To complement this, the enemy Al has been significantly upped, eliminating any trial and error gameplay complaints of the original. Repeatedly try to work through a particular area and, far from remaining rooted to the same spot time after time, foes will move from cover to cover, take hostages and set up ambushes, all in the name of countering the Rainbow boys' efforts and keeping gamers on their toes. Try playing on Veteran or Elite difficulty settings and assaults must be planned even more carefully. Utilising the rest of your team is just as crucial, and the slicker, intuitive method of issuing a host of varied orders (along with the returning, fantastic voice-activated commands) means you'll be Opening, Flashing and Clearing before you can say, well, Zulu. That said, certain missions require Ding to make the final objective alone, inciting some exciting, solo Rambo-esque running and gunning.

But enough of the single-player mode; there's no I in team so hook up with a bunch of mates and settle into the true essence of Black Arrow - the absolutely fantastic multiplayer options. For counter-terrorist twosomes, a split-screen co-op mode makes its debut and offers a surprisingly tactical experience. Choosing between Practice Missions (complete with different objectives) and Terrorist Hunt (eliminate all enemies throughout the single-player maps), each player lacks the option to control the rest of the team, but must still put valuable covering and sniping techniques to use in order to achieve success.

It's the new System Link and Xbox Live options that have made us really see the light however, because everything lacking from the original has been redressed. Co-op missions and Terrorist Hunt are still present, as is the frantic 16-way Sharpshooter much loved by the online fraternity.

However, the inclusion of a couple of additional game modes means this Arrow really hits the spot. We're sure everyone knows the ins and outs of Capture the Flag, but the intensified strategic element of Black Arrow elevates this beyond the norm of a mad dash. The great level design means each potential push for the flag must be a carefully voice co-ordinated operation and, believe us, this is as tense as shooters go. Capture the Point is basically King of the Hill, but yet again careful planning is the only way to ensure your team is the only one left standing on the hallowed ground. And so, the burning question. What else does Rainbow Six 3: Black Arrow bring to the table over the original? Well, to be perfectly honest, not a great deal more. The graphics have been given a slight graphical polish, though don't look radically different. Gameplay is pretty much exactly the same, but then if the formula of mixing top-notch strategy and frantic FPS ain't broke, why try and fix it? As a standalone mission disc (meaning you don't require the original game to play it) at £20 this is superb value for money. And because it features such a wealth of multiplayer options and Live playability, you would need to have been shell-shocked by several Flashbangs to not want this in your life. Open wallet, Move to shop and Buy on Zulu. Outstanding, Ding.

Good Points

  1. Very atmospheric
  2. Visually stunning AI and level design are challenging
  3. Massive multiplayer potential

Bad Points

  1. A bit too similar to the original


The gorgeous real-time lighting and frantically fast multiplayer means your Xbox works hard.
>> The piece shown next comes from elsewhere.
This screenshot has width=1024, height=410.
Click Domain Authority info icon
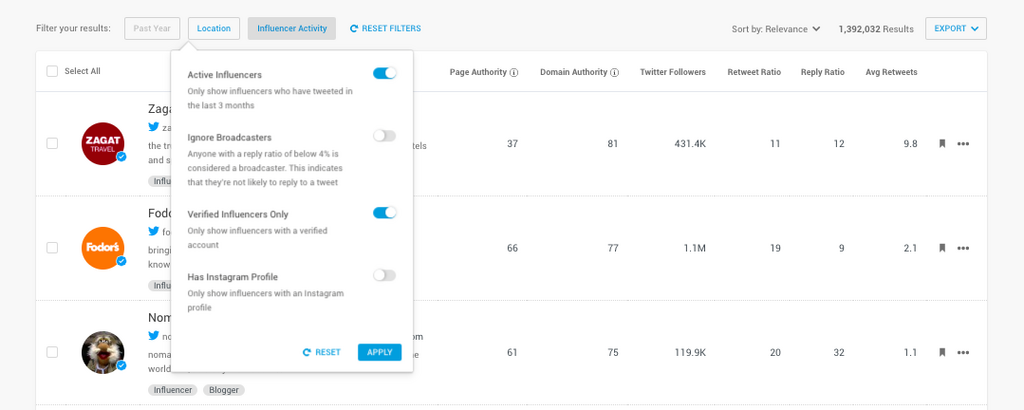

Looks stunning, sounds ace and it's amazingly atmospheric. Voice commands are still excellent.

An accessible tutorial and intuitive controls: you'll be commanding your crack team in no time at all.

Ten single-player maps won't keep vets challenged for long, but the additional modes increase this.

Ding and co force their way to the top of the Live tree. In terms of value for money, you won't find more bang for your buck.